***** Data listing *****

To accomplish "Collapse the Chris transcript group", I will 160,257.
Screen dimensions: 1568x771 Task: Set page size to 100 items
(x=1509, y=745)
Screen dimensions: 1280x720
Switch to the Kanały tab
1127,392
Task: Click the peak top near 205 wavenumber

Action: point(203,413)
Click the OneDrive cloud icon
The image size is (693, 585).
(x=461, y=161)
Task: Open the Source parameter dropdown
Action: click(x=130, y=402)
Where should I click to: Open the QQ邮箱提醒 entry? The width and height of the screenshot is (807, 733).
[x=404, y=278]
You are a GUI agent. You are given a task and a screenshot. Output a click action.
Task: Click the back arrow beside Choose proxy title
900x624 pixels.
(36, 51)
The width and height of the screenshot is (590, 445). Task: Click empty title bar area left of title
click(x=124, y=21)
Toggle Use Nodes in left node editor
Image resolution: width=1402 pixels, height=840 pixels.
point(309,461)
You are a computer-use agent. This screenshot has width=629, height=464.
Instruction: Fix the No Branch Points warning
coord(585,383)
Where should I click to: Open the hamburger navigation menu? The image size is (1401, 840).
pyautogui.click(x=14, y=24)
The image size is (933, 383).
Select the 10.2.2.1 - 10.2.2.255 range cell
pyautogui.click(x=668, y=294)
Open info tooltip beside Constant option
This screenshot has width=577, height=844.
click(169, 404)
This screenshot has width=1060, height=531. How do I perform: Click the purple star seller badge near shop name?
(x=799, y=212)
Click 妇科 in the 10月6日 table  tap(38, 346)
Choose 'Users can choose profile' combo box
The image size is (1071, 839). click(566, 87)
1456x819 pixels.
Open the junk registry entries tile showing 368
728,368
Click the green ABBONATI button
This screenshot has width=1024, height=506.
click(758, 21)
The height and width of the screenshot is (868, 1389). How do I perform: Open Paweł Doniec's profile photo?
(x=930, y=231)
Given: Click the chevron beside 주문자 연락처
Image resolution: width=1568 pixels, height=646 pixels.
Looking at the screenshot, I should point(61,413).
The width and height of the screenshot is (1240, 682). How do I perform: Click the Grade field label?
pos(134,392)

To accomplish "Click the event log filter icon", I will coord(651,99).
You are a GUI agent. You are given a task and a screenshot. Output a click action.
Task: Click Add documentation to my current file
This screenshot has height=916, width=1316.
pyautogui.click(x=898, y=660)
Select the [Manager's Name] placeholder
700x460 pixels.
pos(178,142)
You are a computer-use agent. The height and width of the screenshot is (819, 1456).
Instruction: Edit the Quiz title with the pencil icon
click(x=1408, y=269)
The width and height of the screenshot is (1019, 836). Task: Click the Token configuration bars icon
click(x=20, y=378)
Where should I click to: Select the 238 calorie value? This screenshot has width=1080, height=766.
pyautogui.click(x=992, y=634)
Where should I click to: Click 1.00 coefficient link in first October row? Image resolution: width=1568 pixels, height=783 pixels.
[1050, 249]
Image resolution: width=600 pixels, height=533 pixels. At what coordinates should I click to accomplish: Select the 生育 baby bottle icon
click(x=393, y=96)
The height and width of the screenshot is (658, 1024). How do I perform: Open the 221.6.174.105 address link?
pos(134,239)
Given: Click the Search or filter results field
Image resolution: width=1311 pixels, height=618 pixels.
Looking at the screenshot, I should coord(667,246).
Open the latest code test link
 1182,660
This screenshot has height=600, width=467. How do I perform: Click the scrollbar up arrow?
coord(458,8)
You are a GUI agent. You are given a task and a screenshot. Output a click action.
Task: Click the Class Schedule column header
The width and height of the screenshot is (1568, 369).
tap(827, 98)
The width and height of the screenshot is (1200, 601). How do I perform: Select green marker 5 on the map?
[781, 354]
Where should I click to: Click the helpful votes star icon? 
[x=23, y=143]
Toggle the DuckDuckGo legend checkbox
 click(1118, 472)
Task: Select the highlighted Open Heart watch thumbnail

*****

Format the material above as a JSON list of strings, one string per line, leaving out blank lines.

Result below.
[
  "To accomplish \"Collapse the Chris transcript group\", I will 160,257.",
  "Screen dimensions: 1568x771 Task: Set page size to 100 items",
  "(x=1509, y=745)",
  "Screen dimensions: 1280x720",
  "Switch to the Kanały tab",
  "1127,392",
  "Task: Click the peak top near 205 wavenumber",
  "Action: point(203,413)",
  "Click the OneDrive cloud icon",
  "The image size is (693, 585).",
  "(x=461, y=161)",
  "Task: Open the Source parameter dropdown",
  "Action: click(x=130, y=402)",
  "Where should I click to: Open the QQ邮箱提醒 entry? The width and height of the screenshot is (807, 733).",
  "[x=404, y=278]",
  "You are a GUI agent. You are given a task and a screenshot. Output a click action.",
  "Task: Click the back arrow beside Choose proxy title",
  "900x624 pixels.",
  "(36, 51)",
  "The width and height of the screenshot is (590, 445). Task: Click empty title bar area left of title",
  "click(x=124, y=21)",
  "Toggle Use Nodes in left node editor",
  "Image resolution: width=1402 pixels, height=840 pixels.",
  "point(309,461)",
  "You are a computer-use agent. This screenshot has width=629, height=464.",
  "Instruction: Fix the No Branch Points warning",
  "coord(585,383)",
  "Where should I click to: Open the hamburger navigation menu? The image size is (1401, 840).",
  "pyautogui.click(x=14, y=24)",
  "The image size is (933, 383).",
  "Select the 10.2.2.1 - 10.2.2.255 range cell",
  "pyautogui.click(x=668, y=294)",
  "Open info tooltip beside Constant option",
  "This screenshot has width=577, height=844.",
  "click(169, 404)",
  "This screenshot has width=1060, height=531. How do I perform: Click the purple star seller badge near shop name?",
  "(x=799, y=212)",
  "Click 妇科 in the 10月6日 table  tap(38, 346)",
  "Choose 'Users can choose profile' combo box",
  "The image size is (1071, 839). click(566, 87)",
  "1456x819 pixels.",
  "Open the junk registry entries tile showing 368",
  "728,368",
  "Click the green ABBONATI button",
  "This screenshot has width=1024, height=506.",
  "click(758, 21)",
  "The height and width of the screenshot is (868, 1389). How do I perform: Open Paweł Doniec's profile photo?",
  "(x=930, y=231)",
  "Given: Click the chevron beside 주문자 연락처",
  "Image resolution: width=1568 pixels, height=646 pixels.",
  "Looking at the screenshot, I should point(61,413).",
  "The width and height of the screenshot is (1240, 682). How do I perform: Click the Grade field label?",
  "pos(134,392)",
  "To accomplish \"Click the event log filter icon\", I will coord(651,99).",
  "You are a GUI agent. You are given a task and a screenshot. Output a click action.",
  "Task: Click Add documentation to my current file",
  "This screenshot has height=916, width=1316.",
  "pyautogui.click(x=898, y=660)",
  "Select the [Manager's Name] placeholder",
  "700x460 pixels.",
  "pos(178,142)",
  "You are a computer-use agent. The height and width of the screenshot is (819, 1456).",
  "Instruction: Edit the Quiz title with the pencil icon",
  "click(x=1408, y=269)",
  "The width and height of the screenshot is (1019, 836). Task: Click the Token configuration bars icon",
  "click(x=20, y=378)",
  "Where should I click to: Select the 238 calorie value? This screenshot has width=1080, height=766.",
  "pyautogui.click(x=992, y=634)",
  "Where should I click to: Click 1.00 coefficient link in first October row? Image resolution: width=1568 pixels, height=783 pixels.",
  "[1050, 249]",
  "Image resolution: width=600 pixels, height=533 pixels. At what coordinates should I click to accomplish: Select the 生育 baby bottle icon",
  "click(x=393, y=96)",
  "The height and width of the screenshot is (658, 1024). How do I perform: Open the 221.6.174.105 address link?",
  "pos(134,239)",
  "Given: Click the Search or filter results field",
  "Image resolution: width=1311 pixels, height=618 pixels.",
  "Looking at the screenshot, I should coord(667,246).",
  "Open the latest code test link",
  " 1182,660",
  "This screenshot has height=600, width=467. How do I perform: Click the scrollbar up arrow?",
  "coord(458,8)",
  "You are a GUI agent. You are given a task and a screenshot. Output a click action.",
  "Task: Click the Class Schedule column header",
  "The width and height of the screenshot is (1568, 369).",
  "tap(827, 98)",
  "The width and height of the screenshot is (1200, 601). How do I perform: Select green marker 5 on the map?",
  "[781, 354]",
  "Where should I click to: Click the helpful votes star icon? ",
  "[x=23, y=143]",
  "Toggle the DuckDuckGo legend checkbox",
  " click(1118, 472)",
  "Task: Select the highlighted Open Heart watch thumbnail"
]